Los efectos de ese incierto e inextricable fenómeno que es la globalización nos arroja en algunas ocasiones hechos rayanos en lo grotesco. Las relaciones establecidas entre los centros de poder internacionales y las innumerables estructuras económicas que los vertebran, determinan aspectos que a priori deberían ser regidos por los pertinentes gobiernos nacionales y que, sin embargo, se escapan de su radio de influencia. Sólo así puede llegar a entenderse que una ola de revoluciones en los países árabes del norte de África haya propiciado la disposición del gobierno español a restringir la velocidad máxima en autovías y autopistas a 110 km/h bajo la premisa del ahorro energético.

Tras la exitosa y fulminante defenestración de los dictadores (atributo expresado ahora de forma generalizada, una vez depuestos) de Túnez y Egipto, le ha llegado el turno al estrambótico presidente de Libia, Muammar el Gadafi, quien ha perpetuado su prevalencia en el poder a lo largo de cuatro décadas y cuyos evidentes trastornos de la personalidad ha sumido a su pueblo en una ira latente desatada de forma espontánea en las últimas semanas. No obstante, la intransigencia del dictador es mayúscula en cuanto no ha eludido utilizar las fuerzas mercenarias bajo su poder para reprimir las manifestaciones de sus ciudadanos y asirse de este modo al trono con incongruente temeridad.
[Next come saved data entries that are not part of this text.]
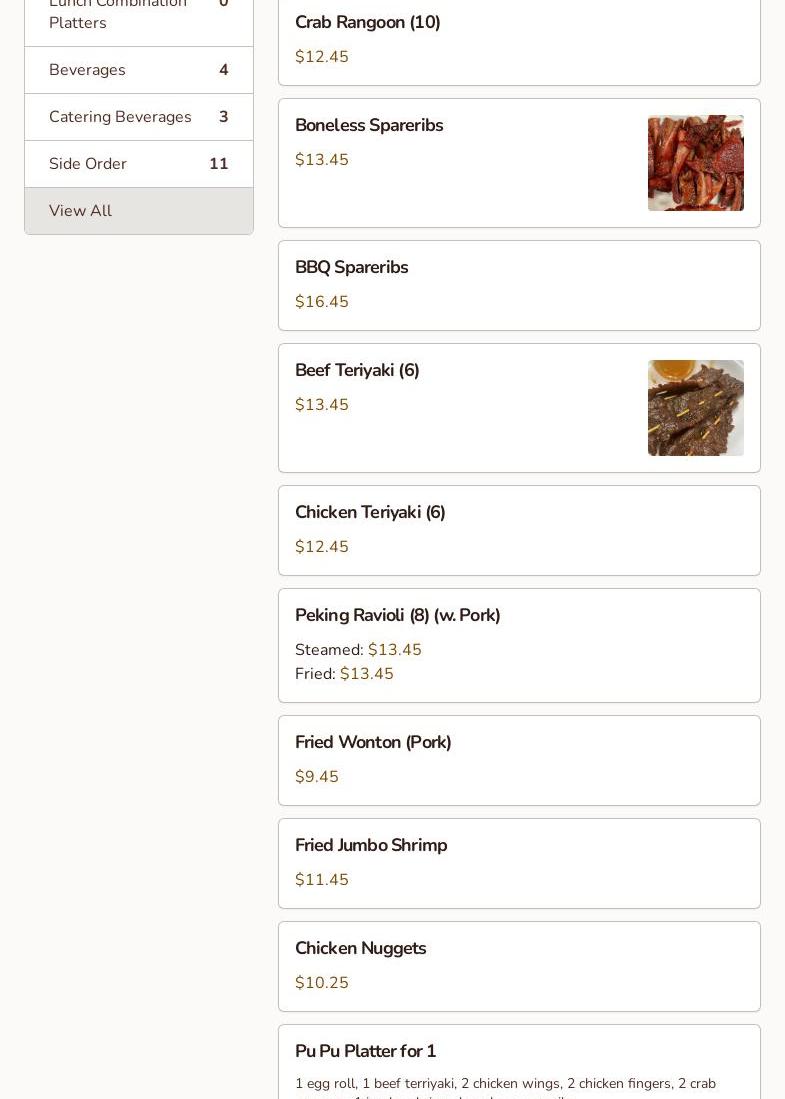
Task: Open Peking Ravioli (8) with Pork
Action: click(x=397, y=615)
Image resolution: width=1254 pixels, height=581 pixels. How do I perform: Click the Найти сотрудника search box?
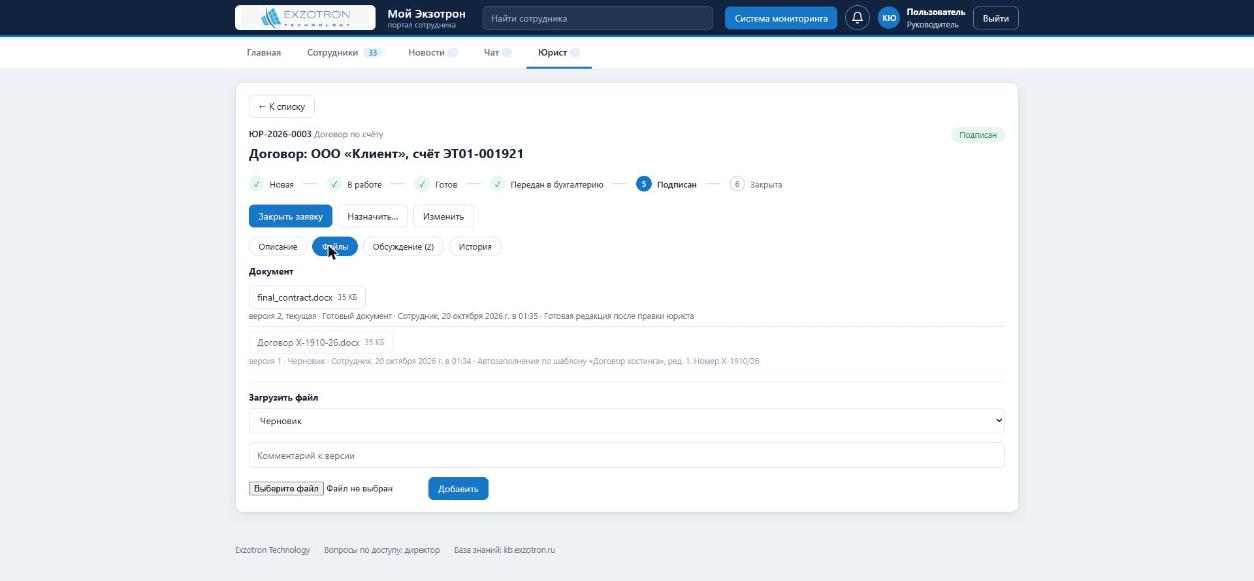[597, 18]
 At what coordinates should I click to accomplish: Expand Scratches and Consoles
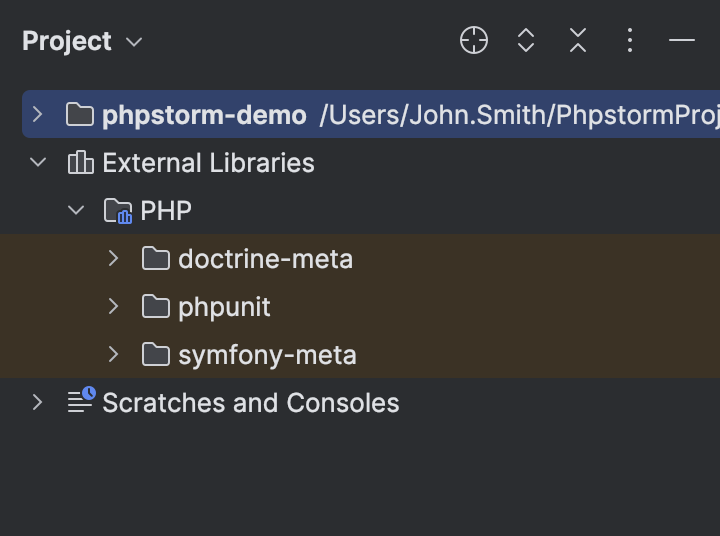pos(38,402)
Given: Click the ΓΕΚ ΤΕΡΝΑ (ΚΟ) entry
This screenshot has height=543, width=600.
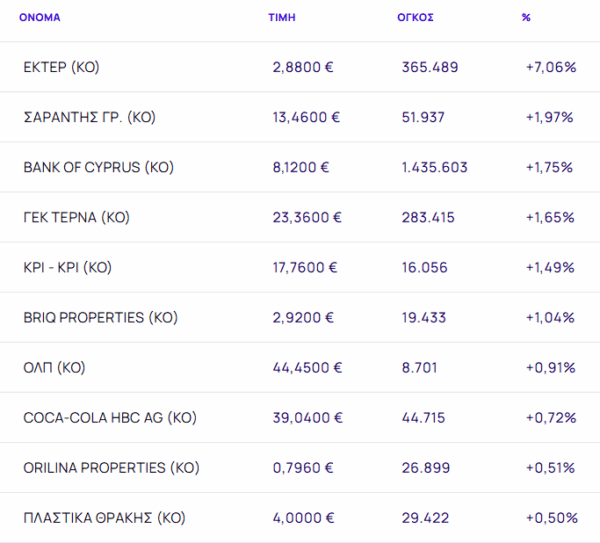Looking at the screenshot, I should [x=76, y=217].
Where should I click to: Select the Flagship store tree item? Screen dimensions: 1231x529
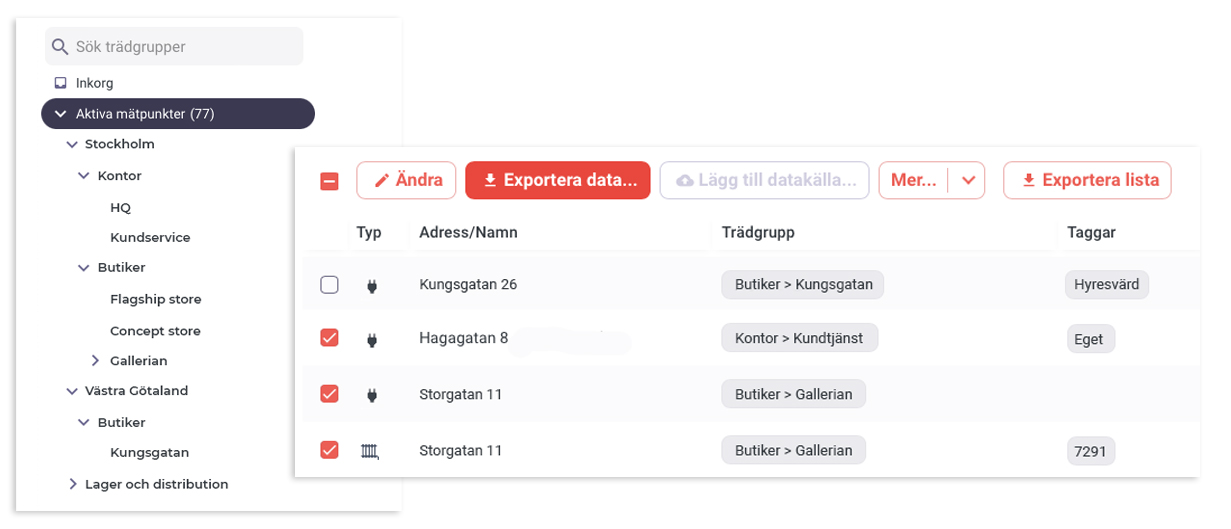pos(155,299)
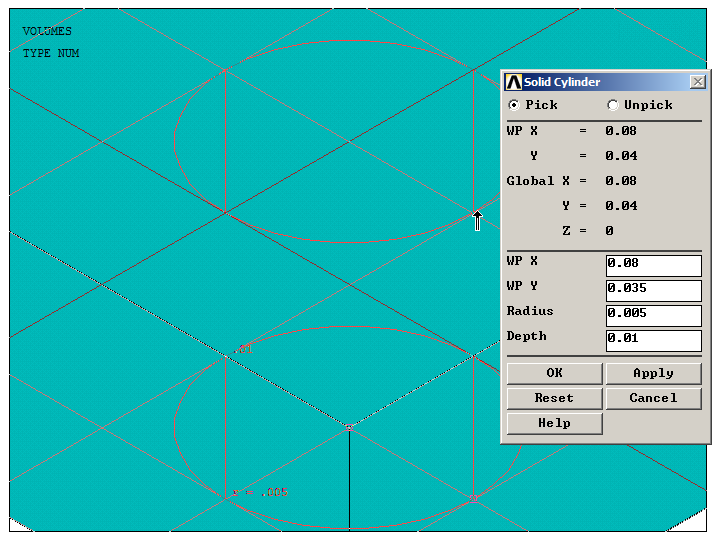Image resolution: width=720 pixels, height=546 pixels.
Task: Close the Solid Cylinder dialog
Action: 697,82
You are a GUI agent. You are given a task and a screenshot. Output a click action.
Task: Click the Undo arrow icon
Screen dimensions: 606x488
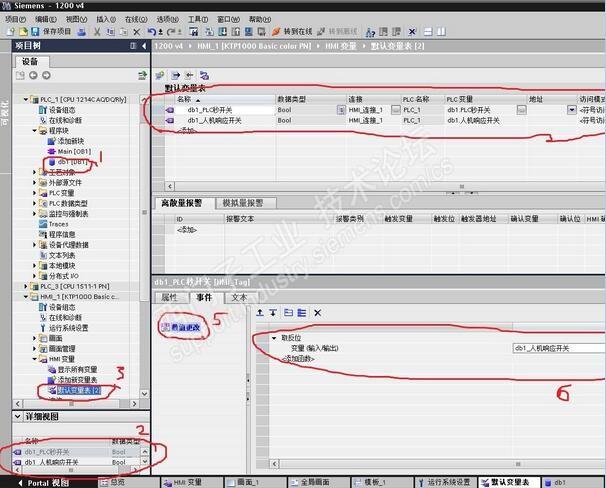[152, 32]
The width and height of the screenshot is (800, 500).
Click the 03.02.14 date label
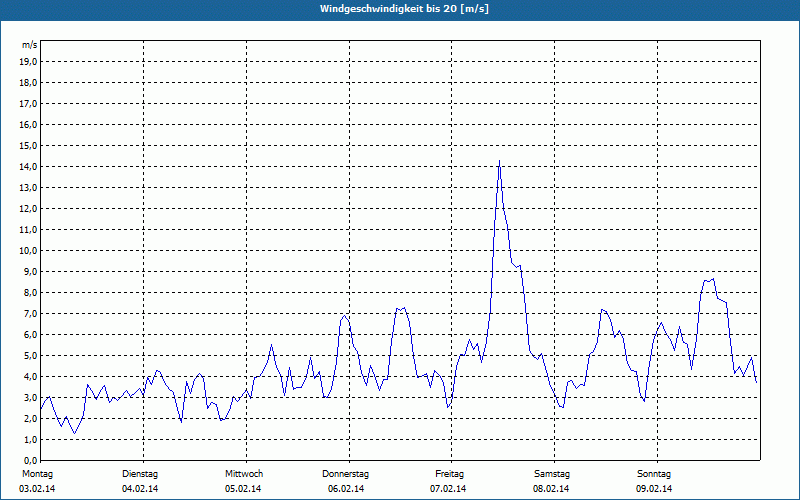click(37, 489)
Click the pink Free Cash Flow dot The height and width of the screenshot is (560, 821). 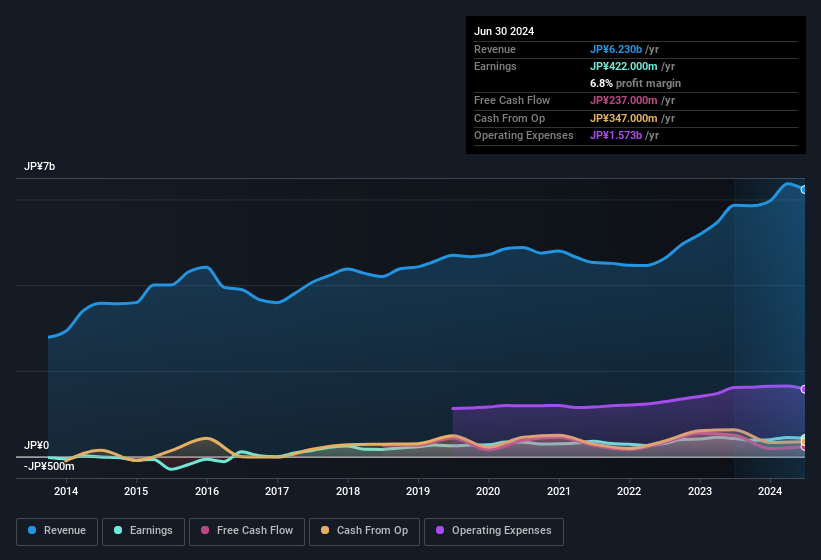[x=206, y=531]
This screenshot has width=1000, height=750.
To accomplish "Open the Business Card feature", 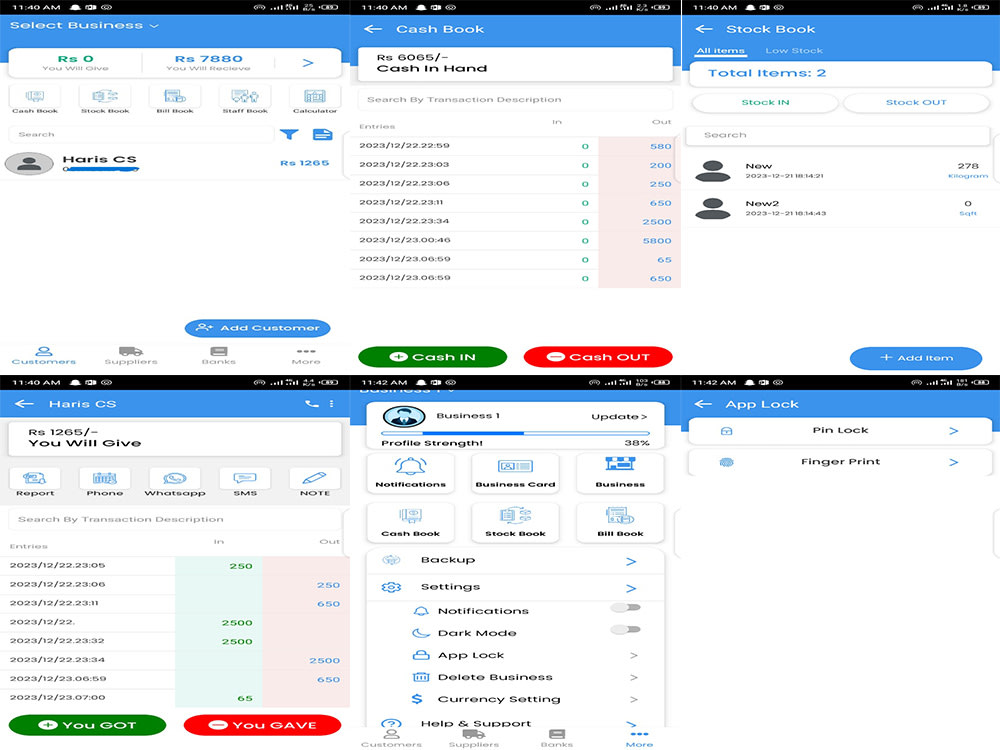I will [x=515, y=473].
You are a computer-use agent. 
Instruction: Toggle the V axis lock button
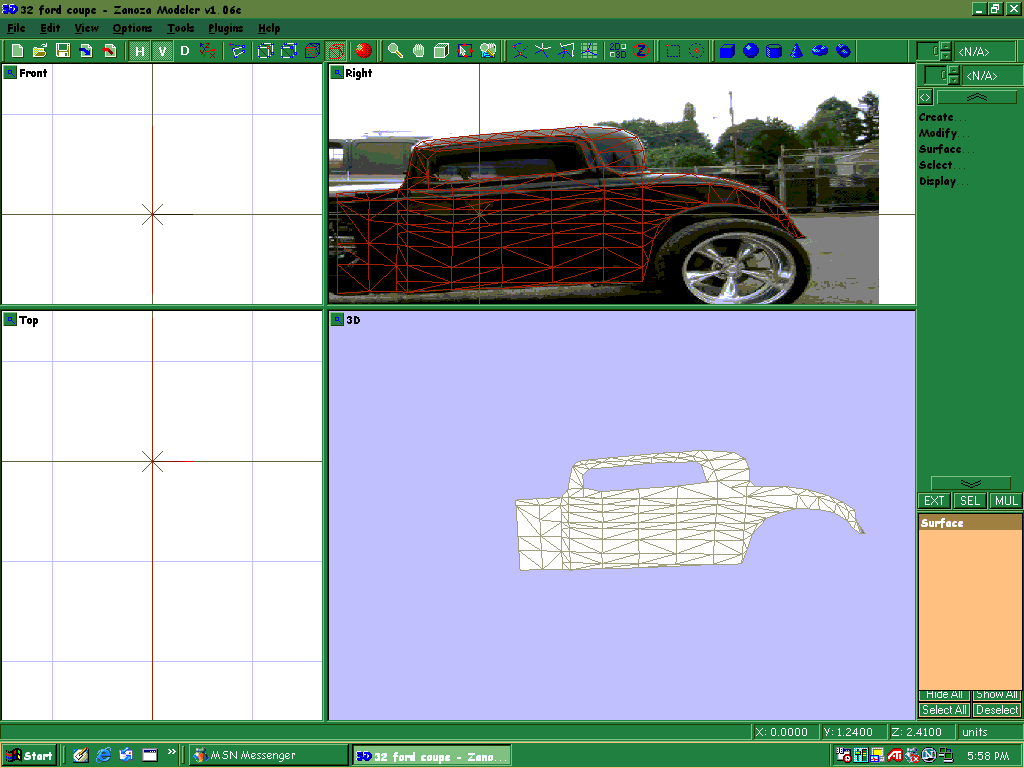click(162, 51)
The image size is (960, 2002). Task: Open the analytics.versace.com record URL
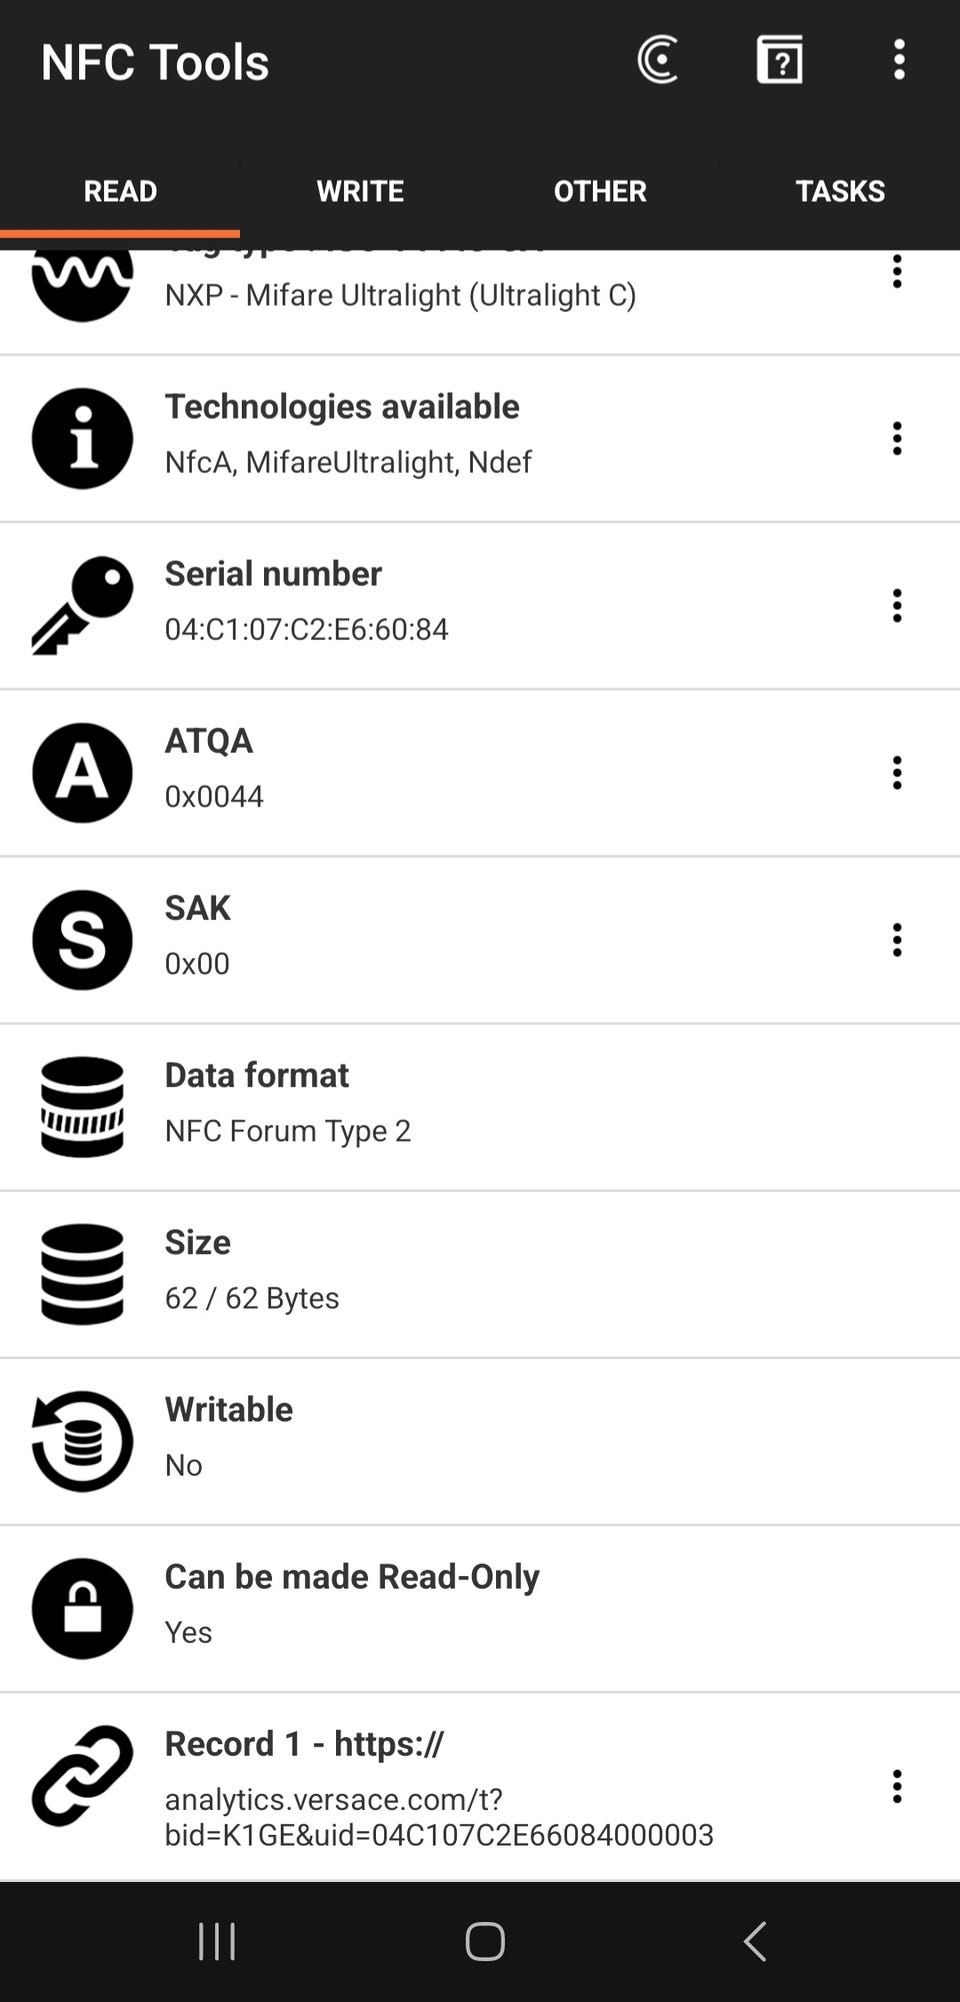[438, 1816]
El desasosiego de la comunidad internacional es justificado. Si por un lado la mala conciencia de las potencias democráticas por haber sostenido durante décadas a un personaje burlesco, irrisorio y profundamente peligroso para su país a cambio de beneficios económicos y de una supuesta contención de los movimientos islámicos radicales del Magreb, ha desencadenado toda una serie de reprimendas vacuas sin aplicación práctica directa; por otro la necesidad de intervención se hace cada día más imperiosa, no por la violación sistemática de los derechos humanos que está teniendo lugar en las ciudades controladas por los mercenarios de Gadafi, sino por el más que posible inicio de una guerra civil que ponga en jaque los intereses geoestratégicos puestos en Libia por estos países.

Uno de esos intereses constatables es el suministro de carburante y gas a diferentes países europeos. España no es una excepción y el temor al desabastecimiento de crudo ha originado la toma de una peculiar reglamentación por parte del ejecutivo socialista que consiste en rebajar la velocidad máxima en autovías y autopista a 110 hm/h con el objeto de ahorrar energía. El precio del barril de petróleo continúa en franco ascenso y la situación comienza a asemejarse peligrosamente con la crisis de 1973. De hecho, Rodríguez Zapatero se encuentra actualmente de gira por algunos países árabes exportadores de petróleo, incluyendo el emirato de Catar con el que ha firmado un acuerdo por el que la monarquía absoluta de Jalifa Al Thani invertirá en torno a 3000 millones de euros en España.

Todo ello arroja nociones pertinentes de un breve análisis que podríamos resumir con la máxima de que todo está interconectado. Si una serie de revueltas en algunos países del continente africano puede condicionar una práctica como la normativa de conducción de los ciudadanos españoles (a partir del próximo 7 de marzo) cabría reflexionar en torno al modelo de desarrollo social y económico de un capitalismo tan voraz como ineficaz. Si a la revolución iniciada ahora en Libia se une un hipotético movimiento de protesta en Irán, principal canal de suministro de España y otros países europeos, nos enfrentaríamos a la paralización absoluta de la actividad productiva de buena parte de Occidente, ilustrando la fragilidad de un sistema condenado al colapso.

La civilización occidental se enfrenta, pues, a una dicotomía de la que depende su propia existencia; continuar sustentando dictaduras y regímenes autoritarios como base de un modelo de desarrollo parasitario e inmoral, o apostar, por el contrario, por un crecimiento real y responsable acorde con las riquezas naturales de cada país que erradique la incertidumbre ante una crisis que se nos antoja endémica.